The absolute fracture risk values calculated in this study are broadly in agreement with previous published findings, where QFracture predicted lower risks than FRAX [18, 21]. We think that the lower scores with the QFracture algorithm are likely due to the fact that this tool does not take previous fracture into account, which is a strong risk factor for future fracture [22]. Reflecting this fact, the differences in estimates of fracture risk between FRAX and QFracture were much greater in the cases than in the controls (Table 3). It is not possible to determine from this cross-sectional study, however, whether fracture risk is underestimated by QFracture or overestimated by FRAX. Although the algorithms differed, there were similarities between estimates, with an overall correlation between FRAX and QFracture of r = 0.803 for major fracture and r = 0.857 for hip fracture (P ≤ 0.0001). Although both algorithms yielded high specificity for the detection of osteoporosis as defined by DXA, sensitivity was poor.
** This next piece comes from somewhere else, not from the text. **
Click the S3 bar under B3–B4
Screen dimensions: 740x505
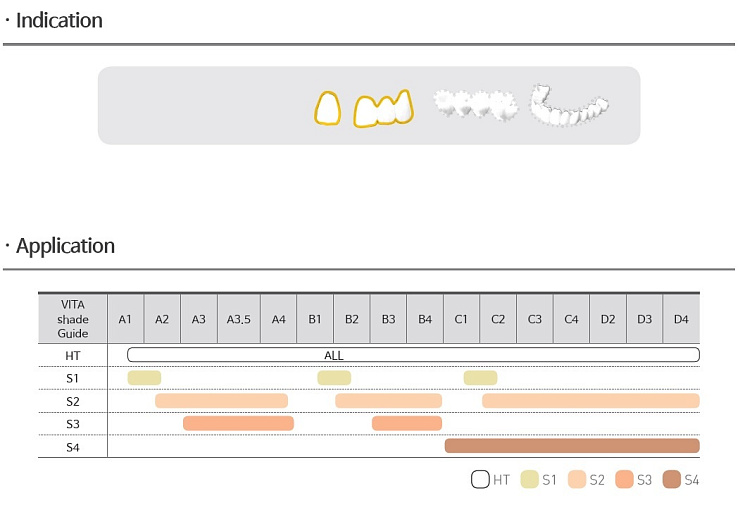(407, 423)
At present, there is no universally accepted policy for population screening in the United Kingdom to identify individuals with osteoporosis or those at high risk of fracture [23], which has been driven by the cost–benefit equation using the current diagnostic tools available. A potential advantage of QFracture is the collection of data on many more risk factors than FRAX, but an important limitation is that it does not take previous fracture into account. Most of the variables assessed in the QFracture algorithm may have already been gathered in patients’ electronic general practice record in the United Kingdom or could be collected by a clinician during a standard consultation [18]. The FRAX score is also easy and quick to calculate and can be used with or without the inclusion of a femoral neck BMD measurement [21]. Some studies have indicated that FRAX does not offer significant advantages over less complex models that also incorporate BMD [24, 25].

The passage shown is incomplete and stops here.